Formaram um círculo e começaram a dançar ao som do mbaraka, mbaraka mirim e do ravé, num ritmo
suave, sob a orientação do mestre do xondáro. Todos dançavam, inclusive o mestre. Em círculos, todos
“dançavam como pássaros” e se preparavam para entrar na mata (imaginária). No momento em que
adentraram a mata o ritmo da música acelerou, ficando tenso e muito rápido. Os xondaro seguiram pela mata,
com a leveza de pássaros, porém atentos, olhando bem para o chão, para ver se havia cobras. De repente, o
mestre do xondaro, usando o bastão foi para o centro do círculo e os participantes se prepararam para
defender-se imaginariamente de animais da floresta. O mestre fez movimentos corporais com o auxilio do
bastão, os demais se defenderam da chuva, do sol e dos animais. O mestre fez mais gestos e os participantes
imitaram o jaguaretê (onça), o macaco, o sapo entre outros animais. Na dança, os animais representados
pelos dançarinos ora atacavam, ora eram atacados pelo mestre e os demais se defendiam dos animais da
floresta e de qualquer inimigo por ele representado. O mestre atacava o “animal” que representava
momentaneamente o xondáro, este se defendia e o mestre respondia, encarnando o animal que seria
representado a seguir. O jaguaretê e o macaco foram os mais representados. Essa etapa era individual. O
mestre chamava um xondaro para o centro, fazia um gesto de onça e o atacava com o bastão; o xondaro se
defendia, se levantava, se abaixava e se esquivava ao máximo. A luta com os animais era simbolizada pelos
gestos. Posteriormente, o mestre passou o bastão para outro (isso acontece quando há um iniciante à função de
mestre ou outro mestre ou, ainda, um importante xondaro) que desenvolveu a mesma performance até
completar o círculo.

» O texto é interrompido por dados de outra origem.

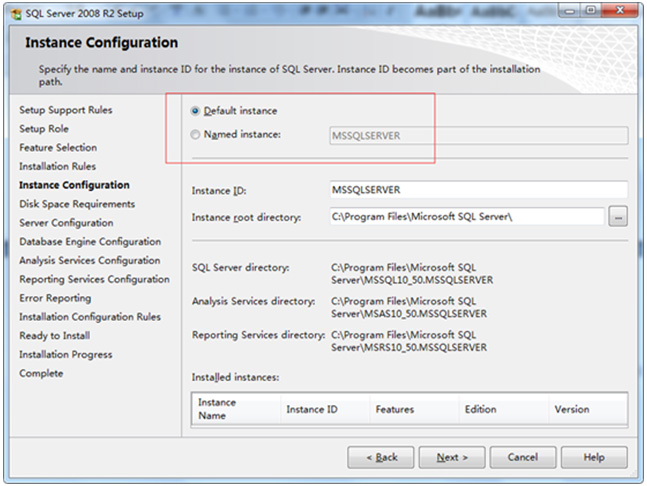
Task: Go to Database Engine Configuration step
Action: 90,242
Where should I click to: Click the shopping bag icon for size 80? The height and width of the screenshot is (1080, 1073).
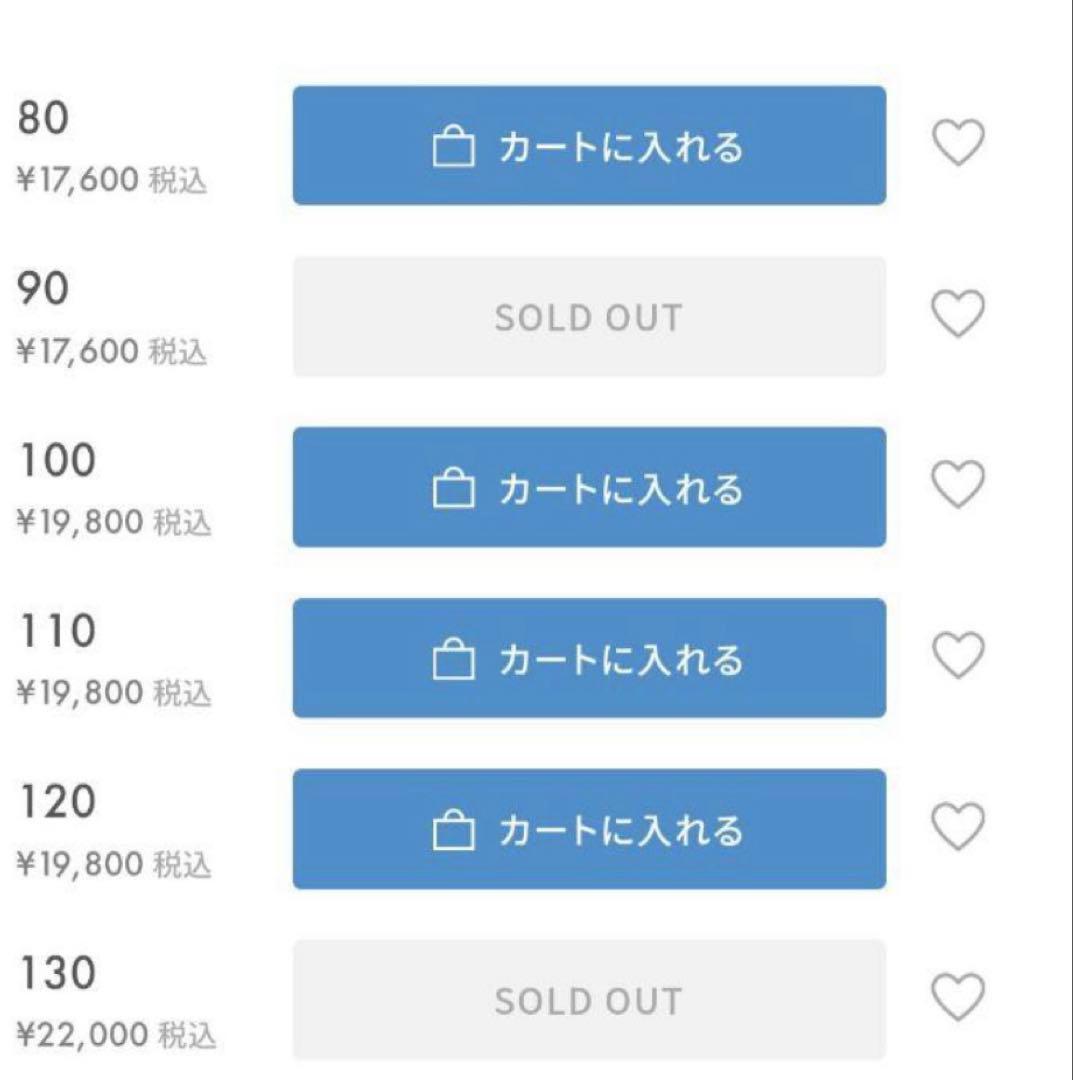[x=452, y=148]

Os xondaro dominaram os animais e a dança terminou com todos em círculo novamente
preparando-se para entrar na Opy. Passaram por todos que estavam do lado de fora da Opy dizendo
aguyjevéte (um agradecimento); depois, circulando em fila, ao som mais suave dos instrumentos os xondaro
entraram na Opy”. Outras informações sobre os xondáro, ver Oliveira (2002, 2008), Assis (2006), Garlet
(1997) e Montardo (2002)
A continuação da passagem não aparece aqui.